Mehr Demokratie in Brandenburg

2011 hat sich der Landtag mit einer Reform der Volksgesetzgebung und des Wahlrechts befasst. Am 15. Dezember wurde die Verfassung und am 26. Januar 2012 das Volksabstimmungsgesetz sowie das Landes- und Kommunalwahlgesetz geändert. Folgende Reformen wurden damit auf den Weg gebracht:

- die Senkung des Kommunal- und Landeswahlalters auf 16 Jahre

- die Ausweitung des Sammelzeitraumes für Volksbegehren von vier auf sechs Monate

- Einführung der Briefeintragung

- Ausweitung der Eintragungsmöglichkeiten auf weitere Räumlichkeiten

Leider wurden die zentralen Baustellen nicht angerührt. Mehr Demokratie hat 2011 viel unternommen, um für eine grundlegende Verbesserung bei Volksbegehren und Volksentscheiden zu werben. Wir sind im Frühjahr durch die Städte getourt und haben mit unserem Aufruf viele Menschen hinter unsere Forderungen versammeln können. Wir haben viele Gespräche mit den zuständigen Abgeordneten geführt und wurden im Juni 2011 im Landtag angehört. Leider scheiterte eine echte Reform am Widerstand der SPD-Fraktion.

Unsere Forderungen:

1. Die Amtseintragung für Volksbegehren muss ergänzt werden um die freie Unterschriftensammlung. Brandenburg ist das einzige ostdeutsche Bundesland, das seine Bürgerinnen und Bürger für eine Unterschrift unter ein Volksbegehren in die Amtsstuben zwingt.

2. Das Zustimmungsquorum von 25 Prozent beim Volksentscheid für einfache Gesetze muss entfallen. Wie bei Wahlen soll die Mehrheit entscheiden. Bayern, mit seiner lebendigen Praxis der direkten Demokratie, kennt kein Zustimmungsquorum und macht damit gute Erfahrungen. Bei verfassungsändernden Volksentscheiden schlagen wir eine Mehrheit von Zweidritteln der Abstimmenden vor.

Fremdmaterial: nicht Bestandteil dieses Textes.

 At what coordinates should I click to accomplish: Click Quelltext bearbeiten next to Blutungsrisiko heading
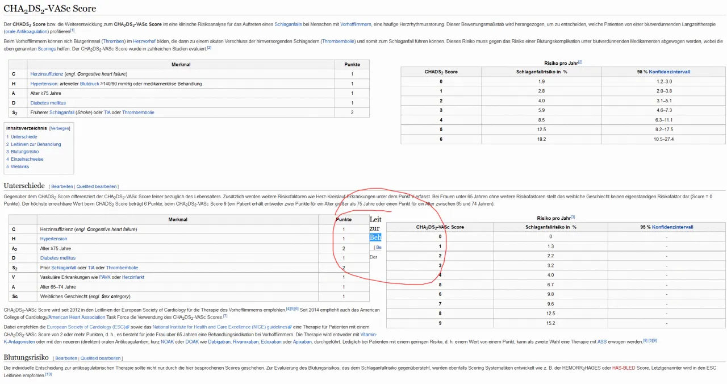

3. Es gibt kaum politische Entscheidungen, die in der Folge nicht auch etwas kosten. Aber finanzwirksame Volksbegehren sind in Brandenburg kaum möglich. Das  Haushaltstabu muss gelockert werden. In Ländern, in denen Menschen auch über finanziell bedeutsame Fragen entscheiden können, zeigt sich, dass sie sehr verantwortlich mit unser aller Geld umgehen.